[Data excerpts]
______

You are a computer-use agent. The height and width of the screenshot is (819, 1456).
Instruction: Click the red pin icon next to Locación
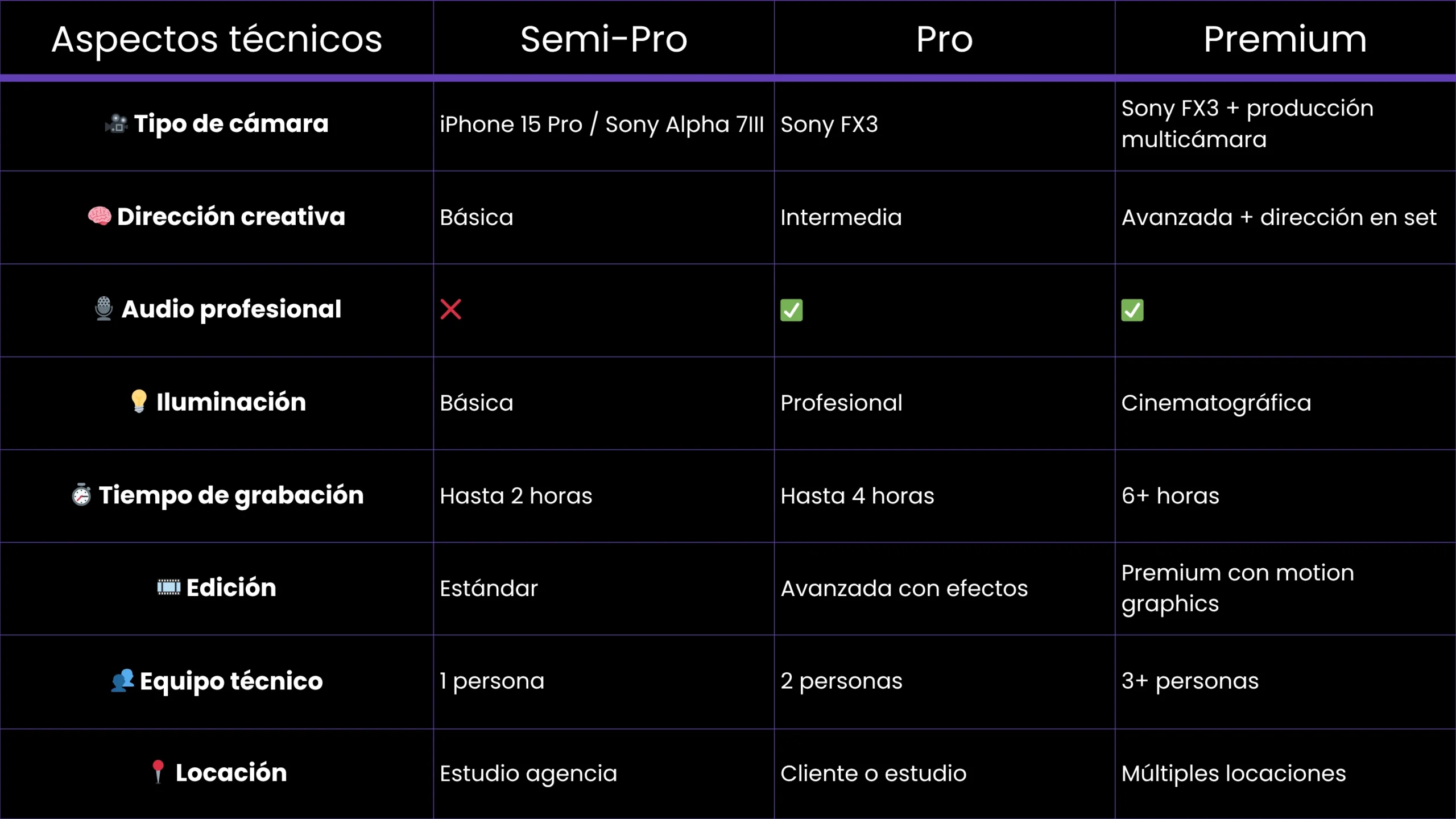coord(158,772)
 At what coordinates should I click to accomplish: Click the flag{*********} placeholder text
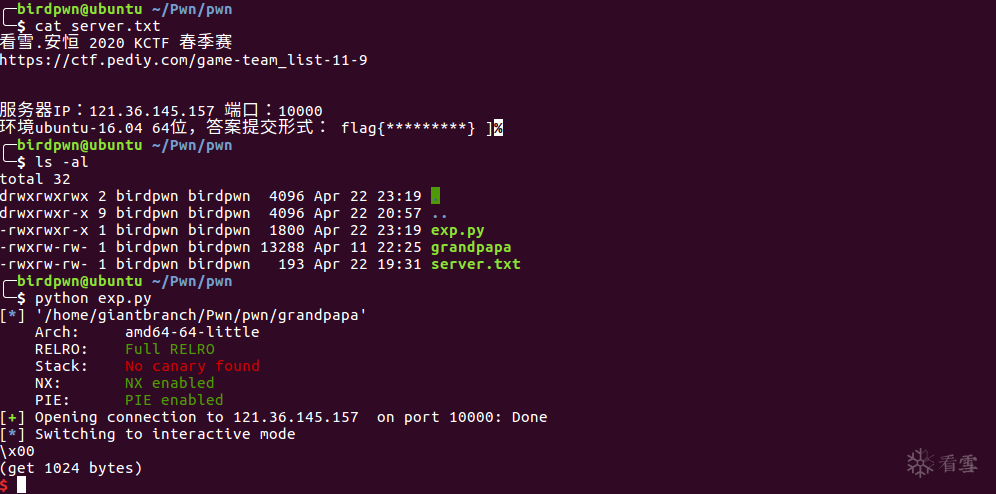coord(408,127)
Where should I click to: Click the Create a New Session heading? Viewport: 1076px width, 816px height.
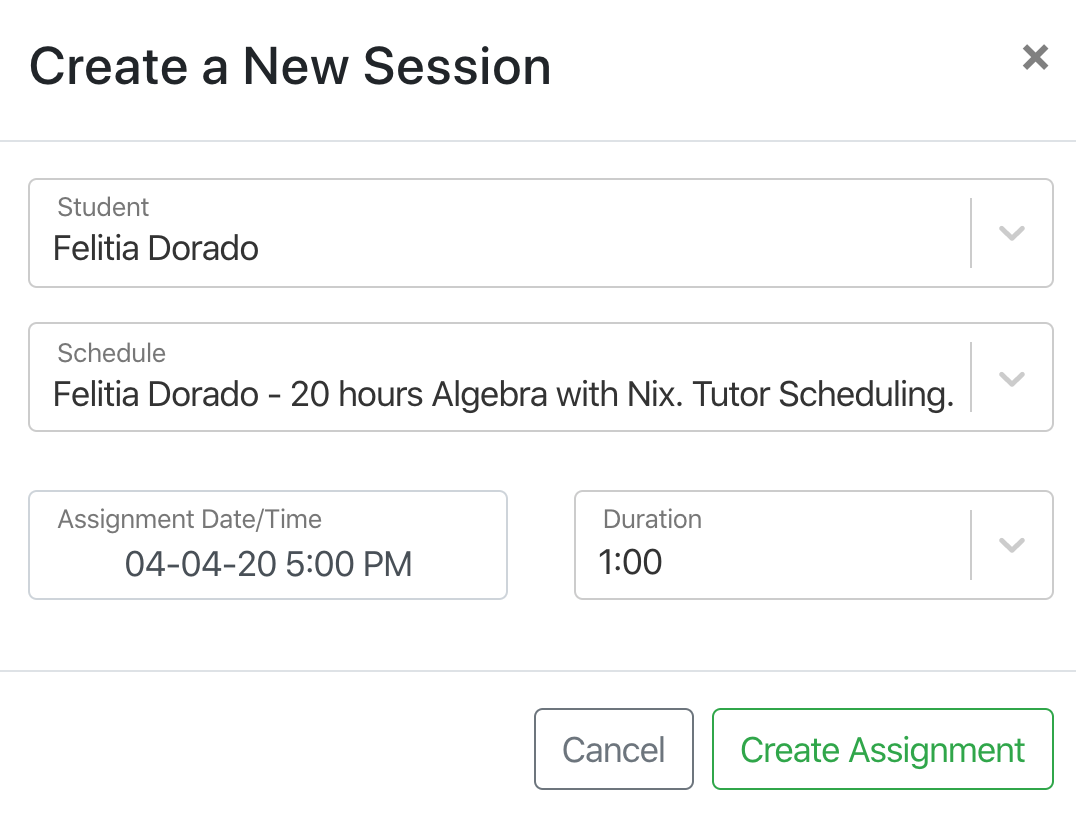(x=290, y=67)
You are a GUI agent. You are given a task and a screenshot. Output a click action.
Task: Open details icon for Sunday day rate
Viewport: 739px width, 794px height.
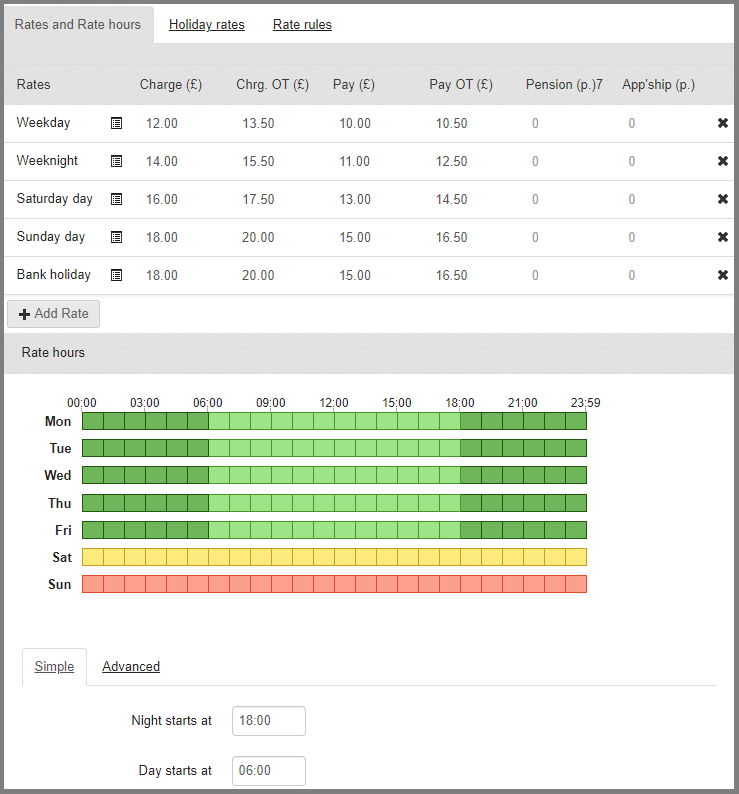(x=116, y=237)
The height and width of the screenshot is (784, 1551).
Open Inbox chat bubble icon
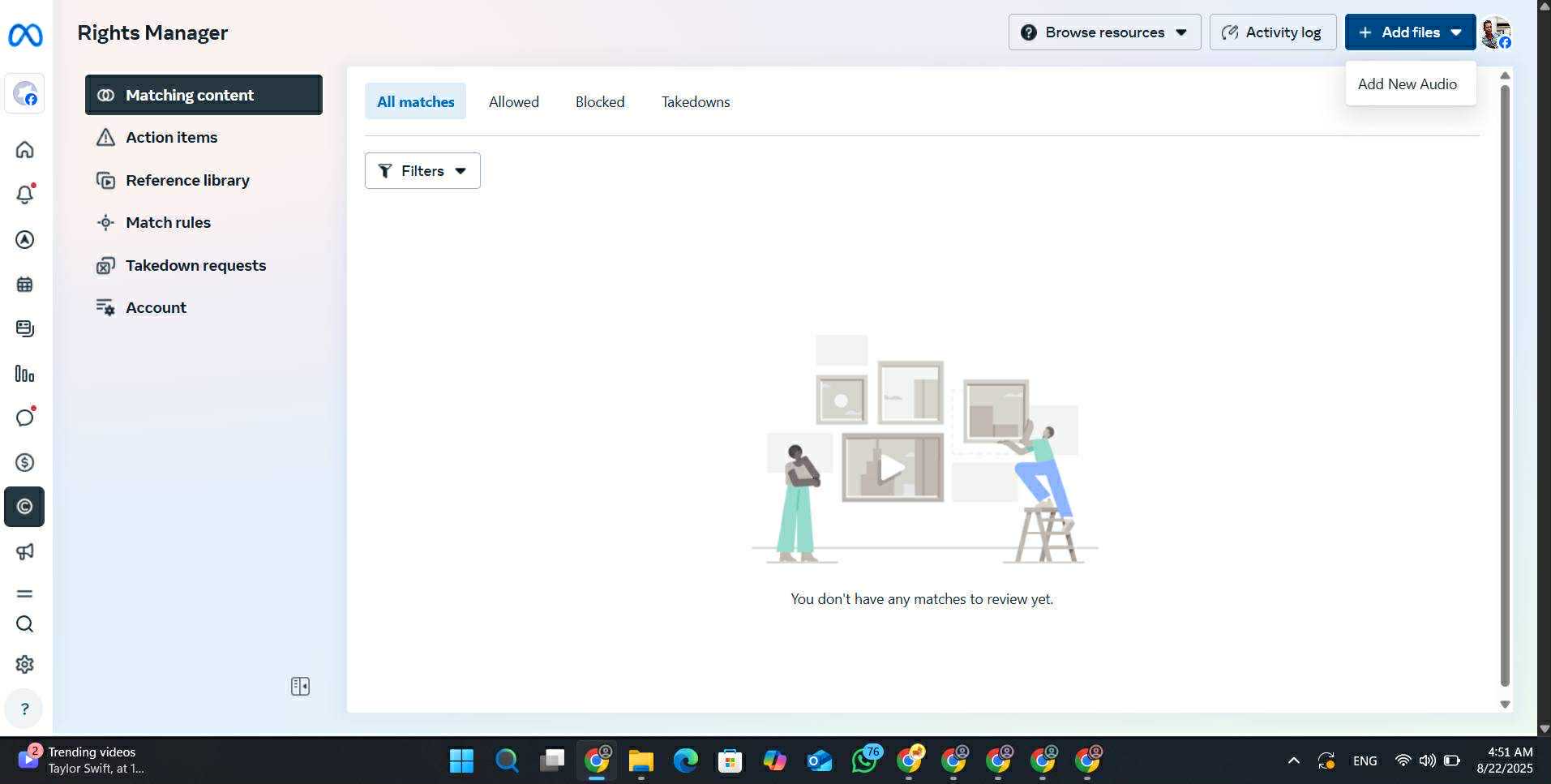[24, 418]
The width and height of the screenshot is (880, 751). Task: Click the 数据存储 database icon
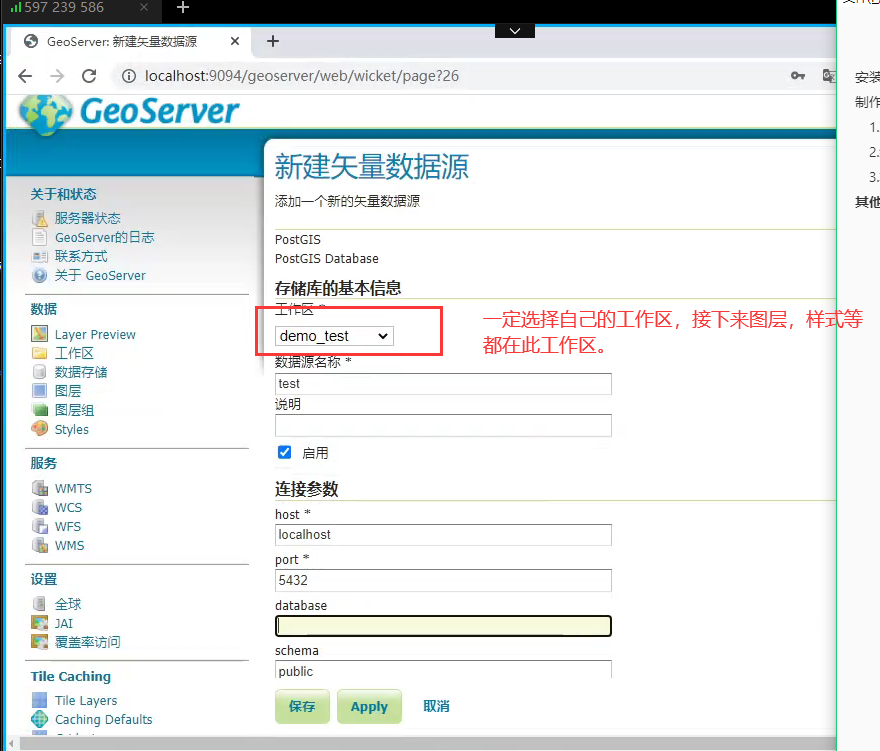pos(39,372)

______

Every line in the data above that contains "agent" needs to be copied.

[SOLUTION FOR THIS EXERCISE]
You are a computer-use agent. The height and width of the screenshot is (819, 1456).
You are a GUI agent. You are given a task and a screenshot. Output a click action.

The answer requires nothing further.